• Exercise objective
Say how many lines of the material below contain the word "Columbian", with no other words.

• Data for review
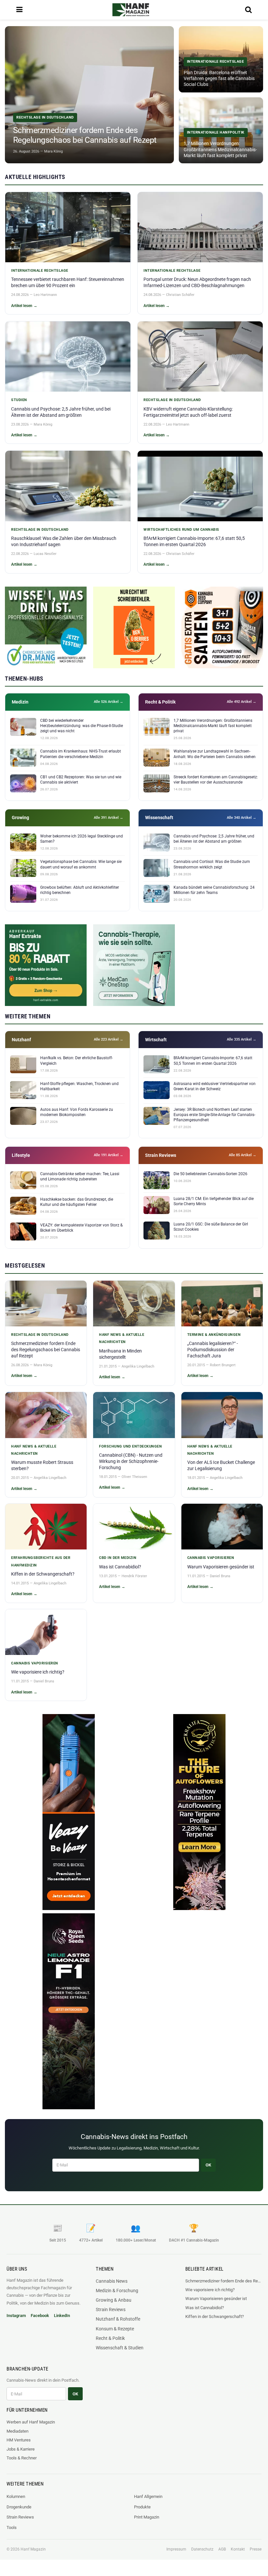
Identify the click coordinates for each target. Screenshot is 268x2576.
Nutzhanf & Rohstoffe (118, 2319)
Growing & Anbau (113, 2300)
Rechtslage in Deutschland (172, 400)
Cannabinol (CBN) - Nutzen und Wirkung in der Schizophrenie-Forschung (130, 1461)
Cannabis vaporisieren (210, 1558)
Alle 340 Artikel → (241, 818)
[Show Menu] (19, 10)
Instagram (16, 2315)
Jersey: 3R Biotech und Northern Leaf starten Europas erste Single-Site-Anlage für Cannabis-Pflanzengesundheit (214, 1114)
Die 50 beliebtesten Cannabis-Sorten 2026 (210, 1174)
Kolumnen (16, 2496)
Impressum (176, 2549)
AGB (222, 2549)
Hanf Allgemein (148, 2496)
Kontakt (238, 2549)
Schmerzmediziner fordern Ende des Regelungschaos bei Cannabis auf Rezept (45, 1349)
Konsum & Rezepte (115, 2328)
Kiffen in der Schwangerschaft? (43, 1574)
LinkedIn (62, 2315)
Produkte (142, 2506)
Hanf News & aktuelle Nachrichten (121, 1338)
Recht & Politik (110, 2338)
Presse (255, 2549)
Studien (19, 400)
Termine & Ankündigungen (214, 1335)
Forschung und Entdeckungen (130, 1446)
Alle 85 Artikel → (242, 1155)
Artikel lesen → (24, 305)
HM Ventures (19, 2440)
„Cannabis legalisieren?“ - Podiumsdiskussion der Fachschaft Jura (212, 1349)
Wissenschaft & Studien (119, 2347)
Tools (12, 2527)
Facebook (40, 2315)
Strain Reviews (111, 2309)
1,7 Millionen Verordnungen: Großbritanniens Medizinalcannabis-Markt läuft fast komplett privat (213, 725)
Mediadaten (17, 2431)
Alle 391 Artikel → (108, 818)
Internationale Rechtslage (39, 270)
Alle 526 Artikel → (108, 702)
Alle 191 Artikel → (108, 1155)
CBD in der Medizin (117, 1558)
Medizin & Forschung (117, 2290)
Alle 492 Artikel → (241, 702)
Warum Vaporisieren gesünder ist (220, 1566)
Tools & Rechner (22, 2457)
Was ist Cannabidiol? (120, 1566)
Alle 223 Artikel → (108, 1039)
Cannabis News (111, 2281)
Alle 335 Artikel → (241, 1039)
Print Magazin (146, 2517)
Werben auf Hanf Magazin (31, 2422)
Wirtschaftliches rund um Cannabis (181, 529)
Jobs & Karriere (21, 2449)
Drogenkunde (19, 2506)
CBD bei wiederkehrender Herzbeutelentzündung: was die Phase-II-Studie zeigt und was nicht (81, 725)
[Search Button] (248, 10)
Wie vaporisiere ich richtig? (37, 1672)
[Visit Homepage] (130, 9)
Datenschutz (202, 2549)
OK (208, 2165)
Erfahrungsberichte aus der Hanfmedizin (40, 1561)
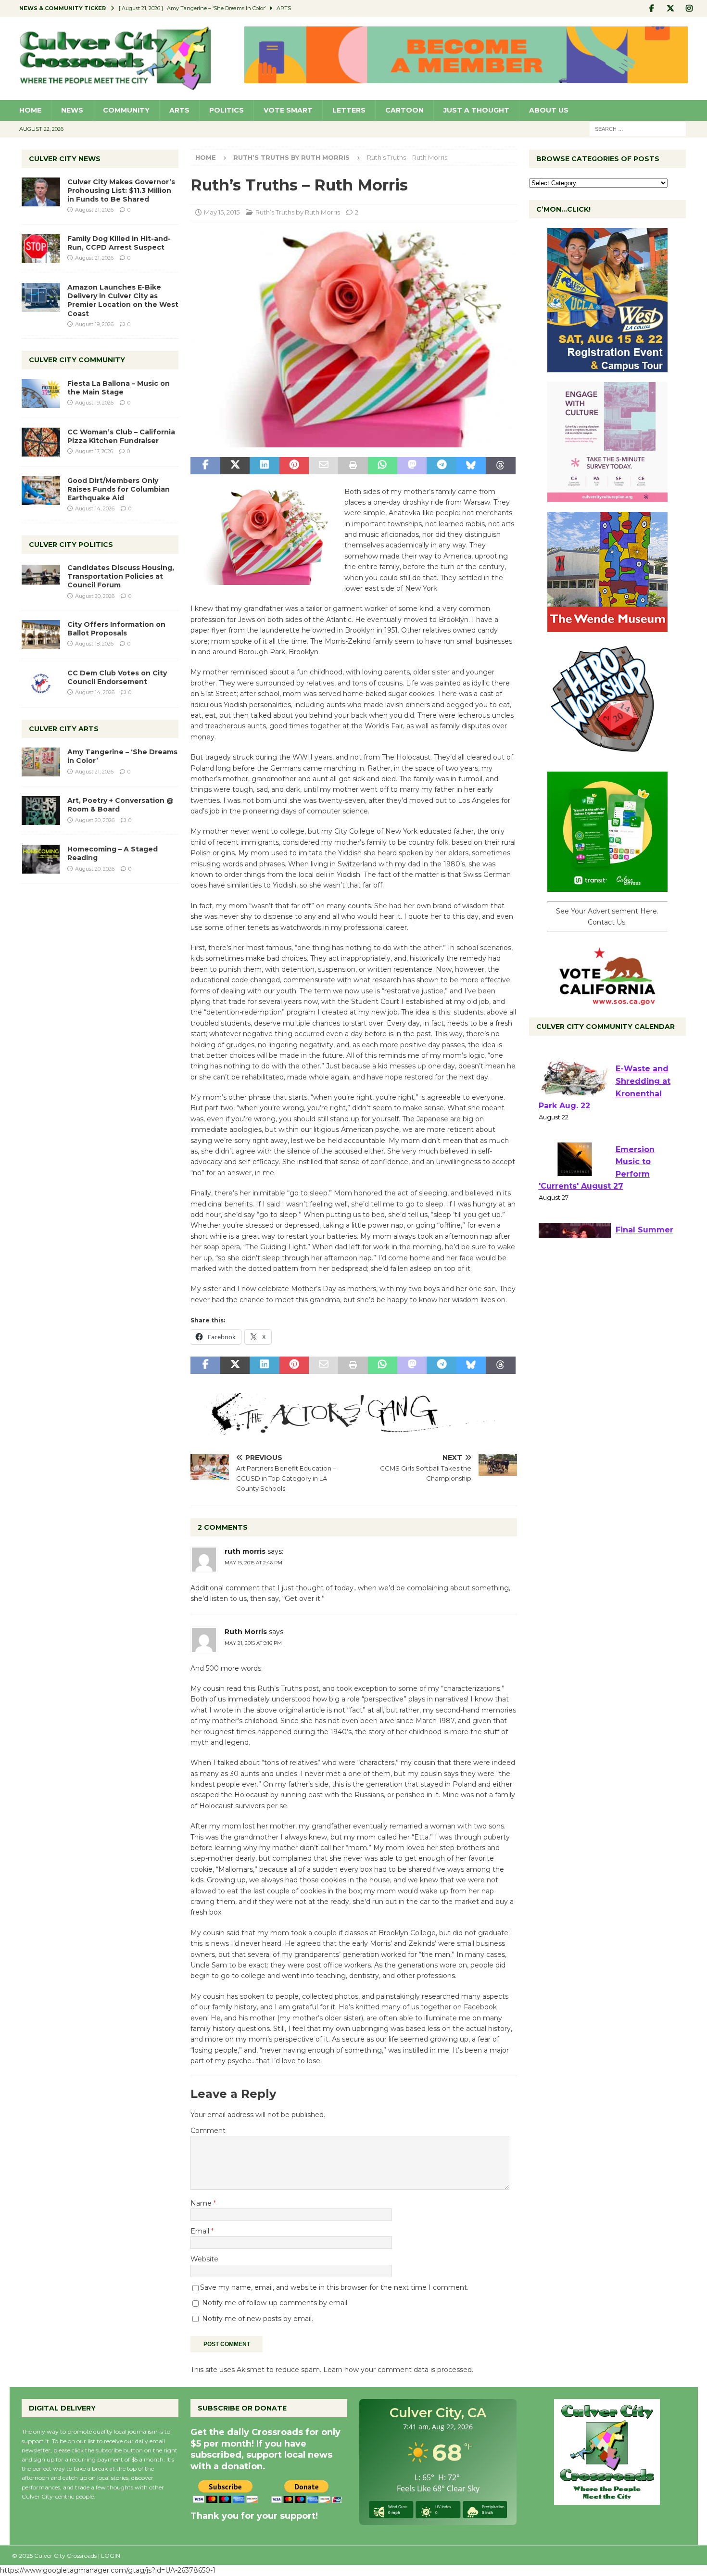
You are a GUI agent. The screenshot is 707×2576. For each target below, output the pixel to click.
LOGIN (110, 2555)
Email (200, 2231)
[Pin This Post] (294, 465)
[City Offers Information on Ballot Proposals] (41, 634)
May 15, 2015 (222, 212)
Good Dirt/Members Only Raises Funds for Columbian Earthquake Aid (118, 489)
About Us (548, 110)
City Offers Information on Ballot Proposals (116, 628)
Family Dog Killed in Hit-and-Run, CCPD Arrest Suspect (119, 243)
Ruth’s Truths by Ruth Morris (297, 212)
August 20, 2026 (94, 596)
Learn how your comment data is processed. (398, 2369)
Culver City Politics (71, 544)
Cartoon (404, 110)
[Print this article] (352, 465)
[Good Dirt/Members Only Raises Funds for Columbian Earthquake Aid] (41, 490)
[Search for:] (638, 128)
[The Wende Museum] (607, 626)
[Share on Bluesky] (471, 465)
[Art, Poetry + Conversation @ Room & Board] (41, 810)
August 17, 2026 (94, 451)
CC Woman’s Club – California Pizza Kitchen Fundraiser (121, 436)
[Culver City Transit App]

• Task response
2